Importantly, these games will require asynchronous play. We believe this is a serious constraint. Offering games on a communication platform that does not take advantage of real-time social engagement is an ineffective strategy, especially for more traditional social casino offerings like single-player slots that can easily be played in independent apps.
This issue extends to monetization more broadly, as it will be a significant challenge to capitalize on these quick-play games beyond ads. While Facebook Messenger has attracted a massive market of nearly a billion monthly active users worldwide, the demographics also do not align well with that of the core Facebook experience. Where messaging apps tend to skew much younger, the core Facebook audience falls much more in line with the middle-aged, female demographics of the typical social casino user.
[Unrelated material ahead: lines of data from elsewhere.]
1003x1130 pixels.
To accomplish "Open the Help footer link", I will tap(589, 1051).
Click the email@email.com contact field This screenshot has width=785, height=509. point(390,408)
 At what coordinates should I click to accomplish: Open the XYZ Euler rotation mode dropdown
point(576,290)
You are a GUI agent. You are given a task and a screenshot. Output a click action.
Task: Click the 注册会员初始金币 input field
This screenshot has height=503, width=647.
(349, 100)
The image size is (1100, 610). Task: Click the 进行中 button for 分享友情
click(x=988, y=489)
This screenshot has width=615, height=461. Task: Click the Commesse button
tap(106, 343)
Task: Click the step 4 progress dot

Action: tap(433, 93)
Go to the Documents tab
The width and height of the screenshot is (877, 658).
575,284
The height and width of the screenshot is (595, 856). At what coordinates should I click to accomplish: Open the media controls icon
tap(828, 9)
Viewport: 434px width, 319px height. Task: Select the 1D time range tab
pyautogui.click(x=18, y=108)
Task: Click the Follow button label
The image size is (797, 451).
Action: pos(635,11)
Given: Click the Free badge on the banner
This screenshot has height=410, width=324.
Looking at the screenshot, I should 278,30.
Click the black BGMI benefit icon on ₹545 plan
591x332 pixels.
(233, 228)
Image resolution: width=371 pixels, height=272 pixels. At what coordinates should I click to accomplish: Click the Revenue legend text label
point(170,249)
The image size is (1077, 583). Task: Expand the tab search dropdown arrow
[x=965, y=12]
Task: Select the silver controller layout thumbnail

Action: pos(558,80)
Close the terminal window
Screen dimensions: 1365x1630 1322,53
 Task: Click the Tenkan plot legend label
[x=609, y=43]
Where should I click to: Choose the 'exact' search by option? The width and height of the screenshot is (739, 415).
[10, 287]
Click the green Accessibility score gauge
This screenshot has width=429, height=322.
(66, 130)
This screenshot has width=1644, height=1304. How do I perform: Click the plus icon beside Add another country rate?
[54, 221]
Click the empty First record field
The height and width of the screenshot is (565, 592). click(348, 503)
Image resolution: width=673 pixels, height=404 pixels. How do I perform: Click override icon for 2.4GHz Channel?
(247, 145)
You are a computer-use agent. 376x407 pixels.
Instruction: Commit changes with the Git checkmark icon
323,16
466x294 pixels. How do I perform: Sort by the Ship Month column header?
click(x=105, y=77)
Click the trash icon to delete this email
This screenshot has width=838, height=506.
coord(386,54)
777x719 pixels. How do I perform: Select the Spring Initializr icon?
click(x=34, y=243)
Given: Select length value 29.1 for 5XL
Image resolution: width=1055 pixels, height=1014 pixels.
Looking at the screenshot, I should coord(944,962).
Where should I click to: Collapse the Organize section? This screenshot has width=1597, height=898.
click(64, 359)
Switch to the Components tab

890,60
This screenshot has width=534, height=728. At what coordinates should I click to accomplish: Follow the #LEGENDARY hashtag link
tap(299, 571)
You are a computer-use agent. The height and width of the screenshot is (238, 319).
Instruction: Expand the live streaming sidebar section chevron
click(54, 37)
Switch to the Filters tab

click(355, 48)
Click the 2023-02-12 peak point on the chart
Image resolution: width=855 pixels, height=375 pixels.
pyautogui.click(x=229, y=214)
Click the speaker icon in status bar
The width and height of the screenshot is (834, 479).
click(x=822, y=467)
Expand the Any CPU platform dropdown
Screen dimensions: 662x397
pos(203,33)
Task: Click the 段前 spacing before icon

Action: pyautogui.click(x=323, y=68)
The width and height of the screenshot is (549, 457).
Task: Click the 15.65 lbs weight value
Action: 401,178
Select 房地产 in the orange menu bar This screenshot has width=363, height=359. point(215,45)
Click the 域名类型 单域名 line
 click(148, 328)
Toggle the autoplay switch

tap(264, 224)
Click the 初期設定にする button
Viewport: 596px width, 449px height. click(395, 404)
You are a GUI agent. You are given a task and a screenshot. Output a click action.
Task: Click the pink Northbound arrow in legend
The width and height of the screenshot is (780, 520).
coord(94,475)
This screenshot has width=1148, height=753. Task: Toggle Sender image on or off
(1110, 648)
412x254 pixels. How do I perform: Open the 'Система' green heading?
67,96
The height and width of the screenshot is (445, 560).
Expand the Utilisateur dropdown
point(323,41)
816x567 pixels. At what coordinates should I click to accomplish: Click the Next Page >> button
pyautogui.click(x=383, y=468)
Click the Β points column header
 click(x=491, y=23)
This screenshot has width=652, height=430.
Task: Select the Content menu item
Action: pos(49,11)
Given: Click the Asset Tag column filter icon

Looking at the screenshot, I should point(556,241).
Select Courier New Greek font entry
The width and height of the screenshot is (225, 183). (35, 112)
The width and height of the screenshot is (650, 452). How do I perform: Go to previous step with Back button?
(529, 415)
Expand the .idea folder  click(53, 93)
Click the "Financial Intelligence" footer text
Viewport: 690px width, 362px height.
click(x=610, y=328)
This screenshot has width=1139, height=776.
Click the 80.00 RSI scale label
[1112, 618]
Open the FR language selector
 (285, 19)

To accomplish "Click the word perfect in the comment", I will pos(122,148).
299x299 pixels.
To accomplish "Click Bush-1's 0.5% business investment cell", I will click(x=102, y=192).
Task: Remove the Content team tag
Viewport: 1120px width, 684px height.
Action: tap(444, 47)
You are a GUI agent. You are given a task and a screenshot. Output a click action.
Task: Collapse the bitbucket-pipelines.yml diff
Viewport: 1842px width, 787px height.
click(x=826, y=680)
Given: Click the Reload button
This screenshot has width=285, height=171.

As messaging apps have become some of the most popular apps of 2016, the consumer expectation for the experience is focused on interacting with their social network. At FlowPlay, our perspective is that without real-time social interaction, the only possible upside in building an app for Facebook Messenger would be as a customer acquisition play. We will be keeping an eye on the platform to see if some of the potential becomes unleashed through enabling true social gaming.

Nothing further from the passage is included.